### TASK TO CARRY OUT
Output every entry verbatim.

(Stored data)
---

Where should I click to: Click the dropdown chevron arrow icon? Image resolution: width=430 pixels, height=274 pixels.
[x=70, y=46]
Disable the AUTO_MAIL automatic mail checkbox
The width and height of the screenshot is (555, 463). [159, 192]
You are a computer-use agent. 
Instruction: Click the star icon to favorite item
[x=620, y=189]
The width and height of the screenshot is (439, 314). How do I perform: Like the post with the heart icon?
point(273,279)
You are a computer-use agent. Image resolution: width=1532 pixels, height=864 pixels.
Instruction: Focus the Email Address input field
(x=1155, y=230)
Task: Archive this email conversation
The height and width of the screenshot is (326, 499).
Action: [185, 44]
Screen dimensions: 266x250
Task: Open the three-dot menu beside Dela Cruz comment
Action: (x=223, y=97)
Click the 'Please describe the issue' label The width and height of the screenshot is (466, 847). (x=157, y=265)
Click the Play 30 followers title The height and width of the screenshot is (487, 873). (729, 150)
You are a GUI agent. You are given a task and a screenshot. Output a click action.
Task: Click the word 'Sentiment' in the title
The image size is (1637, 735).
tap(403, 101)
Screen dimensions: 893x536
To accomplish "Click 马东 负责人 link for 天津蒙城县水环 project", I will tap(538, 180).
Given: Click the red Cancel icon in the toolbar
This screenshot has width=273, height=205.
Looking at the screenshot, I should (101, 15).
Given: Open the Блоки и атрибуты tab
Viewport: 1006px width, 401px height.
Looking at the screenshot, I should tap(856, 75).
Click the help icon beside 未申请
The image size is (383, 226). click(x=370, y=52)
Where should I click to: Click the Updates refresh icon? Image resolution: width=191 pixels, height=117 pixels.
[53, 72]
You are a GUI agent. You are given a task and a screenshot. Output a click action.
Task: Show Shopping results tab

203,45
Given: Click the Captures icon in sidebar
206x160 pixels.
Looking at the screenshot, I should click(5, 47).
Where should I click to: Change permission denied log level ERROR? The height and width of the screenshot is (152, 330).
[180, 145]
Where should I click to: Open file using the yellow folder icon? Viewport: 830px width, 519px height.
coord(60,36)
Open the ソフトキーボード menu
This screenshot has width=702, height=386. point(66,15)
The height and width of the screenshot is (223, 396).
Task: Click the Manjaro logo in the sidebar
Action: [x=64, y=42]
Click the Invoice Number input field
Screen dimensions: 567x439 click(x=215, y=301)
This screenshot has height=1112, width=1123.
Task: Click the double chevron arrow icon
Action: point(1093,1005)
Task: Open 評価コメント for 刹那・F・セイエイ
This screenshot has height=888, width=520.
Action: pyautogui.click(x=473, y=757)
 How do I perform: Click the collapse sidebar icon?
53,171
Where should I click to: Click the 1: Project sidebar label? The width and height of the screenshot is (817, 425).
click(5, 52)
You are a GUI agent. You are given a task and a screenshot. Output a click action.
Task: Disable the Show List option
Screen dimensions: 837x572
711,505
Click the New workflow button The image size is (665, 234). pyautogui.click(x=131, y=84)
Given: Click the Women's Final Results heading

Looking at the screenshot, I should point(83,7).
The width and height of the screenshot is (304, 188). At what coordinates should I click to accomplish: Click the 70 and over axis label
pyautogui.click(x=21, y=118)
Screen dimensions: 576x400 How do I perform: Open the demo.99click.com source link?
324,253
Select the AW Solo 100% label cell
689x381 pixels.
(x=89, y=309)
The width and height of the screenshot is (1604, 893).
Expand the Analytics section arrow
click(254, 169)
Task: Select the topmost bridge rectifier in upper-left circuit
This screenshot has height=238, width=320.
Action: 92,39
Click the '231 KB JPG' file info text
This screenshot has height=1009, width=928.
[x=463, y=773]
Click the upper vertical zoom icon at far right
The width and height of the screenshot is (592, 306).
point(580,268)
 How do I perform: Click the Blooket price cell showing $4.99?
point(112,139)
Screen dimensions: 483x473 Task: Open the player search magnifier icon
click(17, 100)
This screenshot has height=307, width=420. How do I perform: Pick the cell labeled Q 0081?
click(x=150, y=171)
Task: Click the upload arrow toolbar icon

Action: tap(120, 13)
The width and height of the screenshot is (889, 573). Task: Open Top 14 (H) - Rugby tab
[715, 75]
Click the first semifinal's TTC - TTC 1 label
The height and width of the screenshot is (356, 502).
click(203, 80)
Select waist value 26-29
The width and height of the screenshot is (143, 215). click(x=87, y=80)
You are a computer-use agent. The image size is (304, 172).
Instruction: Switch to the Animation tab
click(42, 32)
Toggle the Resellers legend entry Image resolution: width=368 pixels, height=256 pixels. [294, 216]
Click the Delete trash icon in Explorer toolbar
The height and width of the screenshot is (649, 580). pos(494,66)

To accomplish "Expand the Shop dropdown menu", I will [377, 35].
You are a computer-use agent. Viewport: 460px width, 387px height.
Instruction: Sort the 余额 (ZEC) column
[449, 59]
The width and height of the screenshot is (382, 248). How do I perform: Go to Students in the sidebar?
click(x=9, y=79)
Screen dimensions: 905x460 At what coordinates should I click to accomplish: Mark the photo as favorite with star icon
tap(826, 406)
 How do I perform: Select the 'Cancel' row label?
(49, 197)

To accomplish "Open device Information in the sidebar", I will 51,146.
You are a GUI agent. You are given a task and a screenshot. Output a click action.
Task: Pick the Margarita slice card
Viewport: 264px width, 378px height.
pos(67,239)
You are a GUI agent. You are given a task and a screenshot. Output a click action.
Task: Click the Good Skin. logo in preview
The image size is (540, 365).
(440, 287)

---

### RESPONSE TO THIS TASK
Where should I click to: Click the dropdown chevron arrow icon? Image resolution: width=430 pixels, height=274 pixels.
[x=70, y=46]
Disable the AUTO_MAIL automatic mail checkbox
The width and height of the screenshot is (555, 463). [159, 192]
You are a computer-use agent. 
Instruction: Click the star icon to favorite item
[x=620, y=189]
The width and height of the screenshot is (439, 314). How do I perform: Like the post with the heart icon?
point(273,279)
You are a computer-use agent. Image resolution: width=1532 pixels, height=864 pixels.
Instruction: Focus the Email Address input field
(x=1155, y=230)
Task: Archive this email conversation
The height and width of the screenshot is (326, 499).
Action: [185, 44]
Screen dimensions: 266x250
Task: Open the three-dot menu beside Dela Cruz comment
Action: (x=223, y=97)
Click the 'Please describe the issue' label The width and height of the screenshot is (466, 847). (x=157, y=265)
Click the Play 30 followers title The height and width of the screenshot is (487, 873). (729, 150)
You are a GUI agent. You are given a task and a screenshot. Output a click action.
Task: Click the word 'Sentiment' in the title
The image size is (1637, 735).
tap(403, 101)
Screen dimensions: 893x536
To accomplish "Click 马东 负责人 link for 天津蒙城县水环 project", I will tap(538, 180).
Given: Click the red Cancel icon in the toolbar
This screenshot has width=273, height=205.
Looking at the screenshot, I should (101, 15).
Given: Open the Блоки и атрибуты tab
Viewport: 1006px width, 401px height.
Looking at the screenshot, I should tap(856, 75).
Click the help icon beside 未申请
The image size is (383, 226). click(x=370, y=52)
Where should I click to: Click the Updates refresh icon? Image resolution: width=191 pixels, height=117 pixels.
[53, 72]
You are a GUI agent. You are given a task and a screenshot. Output a click action.
Task: Show Shopping results tab

203,45
Given: Click the Captures icon in sidebar
206x160 pixels.
Looking at the screenshot, I should click(5, 47).
Where should I click to: Change permission denied log level ERROR? The height and width of the screenshot is (152, 330).
[180, 145]
Where should I click to: Open file using the yellow folder icon? Viewport: 830px width, 519px height.
coord(60,36)
Open the ソフトキーボード menu
This screenshot has width=702, height=386. point(66,15)
The height and width of the screenshot is (223, 396).
Task: Click the Manjaro logo in the sidebar
Action: [x=64, y=42]
Click the Invoice Number input field
Screen dimensions: 567x439 click(x=215, y=301)
This screenshot has height=1112, width=1123.
Task: Click the double chevron arrow icon
Action: point(1093,1005)
Task: Open 評価コメント for 刹那・F・セイエイ
This screenshot has height=888, width=520.
Action: pyautogui.click(x=473, y=757)
 How do I perform: Click the collapse sidebar icon?
53,171
Where should I click to: Click the 1: Project sidebar label? The width and height of the screenshot is (817, 425).
click(5, 52)
You are a GUI agent. You are given a task and a screenshot. Output a click action.
Task: Disable the Show List option
Screen dimensions: 837x572
711,505
Click the New workflow button The image size is (665, 234). pyautogui.click(x=131, y=84)
Given: Click the Women's Final Results heading

Looking at the screenshot, I should point(83,7).
The width and height of the screenshot is (304, 188). At what coordinates should I click to accomplish: Click the 70 and over axis label
pyautogui.click(x=21, y=118)
Screen dimensions: 576x400 How do I perform: Open the demo.99click.com source link?
324,253
Select the AW Solo 100% label cell
689x381 pixels.
(x=89, y=309)
The width and height of the screenshot is (1604, 893).
Expand the Analytics section arrow
click(254, 169)
Task: Select the topmost bridge rectifier in upper-left circuit
This screenshot has height=238, width=320.
Action: 92,39
Click the '231 KB JPG' file info text
This screenshot has height=1009, width=928.
[x=463, y=773]
Click the upper vertical zoom icon at far right
The width and height of the screenshot is (592, 306).
point(580,268)
 How do I perform: Click the Blooket price cell showing $4.99?
point(112,139)
Screen dimensions: 483x473 Task: Open the player search magnifier icon
click(17, 100)
This screenshot has height=307, width=420. How do I perform: Pick the cell labeled Q 0081?
click(x=150, y=171)
Task: Click the upload arrow toolbar icon

Action: tap(120, 13)
The width and height of the screenshot is (889, 573). Task: Open Top 14 (H) - Rugby tab
[715, 75]
Click the first semifinal's TTC - TTC 1 label
The height and width of the screenshot is (356, 502).
click(203, 80)
Select waist value 26-29
The width and height of the screenshot is (143, 215). click(x=87, y=80)
You are a computer-use agent. The image size is (304, 172).
Instruction: Switch to the Animation tab
click(42, 32)
Toggle the Resellers legend entry Image resolution: width=368 pixels, height=256 pixels. [294, 216]
Click the Delete trash icon in Explorer toolbar
The height and width of the screenshot is (649, 580). pos(494,66)

To accomplish "Expand the Shop dropdown menu", I will [377, 35].
You are a computer-use agent. Viewport: 460px width, 387px height.
Instruction: Sort the 余额 (ZEC) column
[449, 59]
The width and height of the screenshot is (382, 248). How do I perform: Go to Students in the sidebar?
click(x=9, y=79)
Screen dimensions: 905x460 At what coordinates should I click to accomplish: Mark the photo as favorite with star icon
tap(826, 406)
 How do I perform: Select the 'Cancel' row label?
(49, 197)

To accomplish "Open device Information in the sidebar", I will 51,146.
You are a GUI agent. You are given a task and a screenshot. Output a click action.
Task: Pick the Margarita slice card
Viewport: 264px width, 378px height.
pos(67,239)
You are a GUI agent. You are given a task and a screenshot. Output a click action.
Task: Click the Good Skin. logo in preview
The image size is (540, 365).
(440, 287)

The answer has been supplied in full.